Because of this, circular data structures should be avoided when possible. When they are necessary, try only "reffing" in one direction (e.g. parent -> child) but not the other (e.g. child -> parent).
This can sometimes be trickier than it sounds -- circular references don't have to be direct to cause problems. A simple example of an indirect circular reference would be a circular singly-linked list, where the "last" element in the list points back to the "first". In that case, unidirectional reffing isn't sufficient; you'd have no choice but to delegate ref handling to some object which encapsuled the circular list, reffing and unreffing entries as it added and removed them.
ANCHORED OBJECTS
The garbage collector cannot know about references from some types of objects:
* Gtk/gtkmm widgets
* SPObjects
* other GObject-derived types
* Glib data structures
* STL data structures that don't use GC::Alloc
To accomodate this, I've provided the GC::Anchored class from which garbage-collector managed classes can be derived if they need to be referenced from such places. As noted earlier, ref and unref functions are GC::anchor() and GC::release(), respectively.

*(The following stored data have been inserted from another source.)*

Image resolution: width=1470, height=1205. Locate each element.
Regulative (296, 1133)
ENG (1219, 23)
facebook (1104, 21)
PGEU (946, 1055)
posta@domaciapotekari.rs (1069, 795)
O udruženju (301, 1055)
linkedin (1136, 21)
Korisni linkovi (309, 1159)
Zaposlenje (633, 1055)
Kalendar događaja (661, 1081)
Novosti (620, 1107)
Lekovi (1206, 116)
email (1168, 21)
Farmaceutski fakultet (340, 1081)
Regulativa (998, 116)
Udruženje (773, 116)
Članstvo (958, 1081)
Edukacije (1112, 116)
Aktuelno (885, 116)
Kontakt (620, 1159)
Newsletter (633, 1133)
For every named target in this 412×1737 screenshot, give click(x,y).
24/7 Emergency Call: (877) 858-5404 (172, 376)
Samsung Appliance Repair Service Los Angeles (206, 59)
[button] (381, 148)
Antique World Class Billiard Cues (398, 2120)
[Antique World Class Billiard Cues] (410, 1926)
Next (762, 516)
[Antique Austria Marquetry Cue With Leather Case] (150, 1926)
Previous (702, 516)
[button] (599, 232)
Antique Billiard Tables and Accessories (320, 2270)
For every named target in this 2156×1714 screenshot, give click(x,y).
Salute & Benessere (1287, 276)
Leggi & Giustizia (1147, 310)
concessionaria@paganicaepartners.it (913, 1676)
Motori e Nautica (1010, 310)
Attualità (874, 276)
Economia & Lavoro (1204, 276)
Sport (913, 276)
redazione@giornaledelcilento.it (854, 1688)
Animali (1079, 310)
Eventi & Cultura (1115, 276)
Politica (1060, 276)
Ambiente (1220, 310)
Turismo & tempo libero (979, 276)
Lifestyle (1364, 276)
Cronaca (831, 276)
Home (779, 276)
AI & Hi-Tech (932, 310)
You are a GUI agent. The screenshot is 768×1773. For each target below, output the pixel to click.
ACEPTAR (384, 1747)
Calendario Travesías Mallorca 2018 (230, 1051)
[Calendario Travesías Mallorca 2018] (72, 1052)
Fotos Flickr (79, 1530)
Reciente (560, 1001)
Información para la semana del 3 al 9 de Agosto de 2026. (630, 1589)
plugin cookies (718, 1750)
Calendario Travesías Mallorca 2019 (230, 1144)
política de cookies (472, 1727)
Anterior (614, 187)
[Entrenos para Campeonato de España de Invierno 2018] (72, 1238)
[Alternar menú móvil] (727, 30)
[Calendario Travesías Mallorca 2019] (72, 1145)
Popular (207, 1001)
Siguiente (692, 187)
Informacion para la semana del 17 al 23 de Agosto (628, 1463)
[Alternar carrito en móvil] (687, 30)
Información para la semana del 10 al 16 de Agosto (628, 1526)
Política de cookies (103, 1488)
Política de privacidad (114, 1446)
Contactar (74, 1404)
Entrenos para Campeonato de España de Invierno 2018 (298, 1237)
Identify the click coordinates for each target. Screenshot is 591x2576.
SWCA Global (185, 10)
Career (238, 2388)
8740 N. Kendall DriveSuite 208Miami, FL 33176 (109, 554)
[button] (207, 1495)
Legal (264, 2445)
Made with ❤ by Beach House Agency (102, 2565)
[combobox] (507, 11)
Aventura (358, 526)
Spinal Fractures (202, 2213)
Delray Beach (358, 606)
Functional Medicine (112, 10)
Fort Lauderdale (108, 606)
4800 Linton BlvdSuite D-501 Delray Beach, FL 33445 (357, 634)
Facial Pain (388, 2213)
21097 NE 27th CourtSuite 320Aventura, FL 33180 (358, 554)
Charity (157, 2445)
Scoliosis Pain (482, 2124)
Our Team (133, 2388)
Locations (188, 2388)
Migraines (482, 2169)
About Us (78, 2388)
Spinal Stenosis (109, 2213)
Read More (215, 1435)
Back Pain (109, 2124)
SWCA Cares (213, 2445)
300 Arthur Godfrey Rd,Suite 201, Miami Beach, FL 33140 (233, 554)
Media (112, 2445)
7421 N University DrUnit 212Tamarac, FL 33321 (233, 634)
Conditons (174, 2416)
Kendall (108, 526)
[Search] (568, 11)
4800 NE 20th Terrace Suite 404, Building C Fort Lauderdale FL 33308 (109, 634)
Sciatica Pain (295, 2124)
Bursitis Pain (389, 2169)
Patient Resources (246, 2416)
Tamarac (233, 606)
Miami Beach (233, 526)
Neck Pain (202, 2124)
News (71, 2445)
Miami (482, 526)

For most refcounted objects, a nonzero refcount means "this object is in use", and a zero refcount means "this object is no longer in use, you can free it now". For GC::Anchored objects, refcounting is merely an override to the normal operation of the garbage collector, so the rules are relaxed somewhat: a nonzero refcount merely means "the object is in use in places that the garbage collector can't see", and a zero refcount asserts that "the garbage collector can now see every use that matters".
While GC::Anchored objects start with an initial refcount of one like any other refcounted type, in most cases it's safe (and convenient) to GC::release the object immediately upon creating it. This is because the garbage collector can see references to the object from parameters or local variables. Trust the collector.
One final note: when code is converted from pure refcounting to garbage collection with GC::Anchored, refs and unrefs between GC::Anchored objects should be removed. Refs are no longer necessary, and when circular references are present, reffing will lead to memory leaks.
Normally (unlike pure refcounting) the collector has no problem with freeing circular references, but GC::anchor()ing a reference the collector can already see overrides the collector's judgement.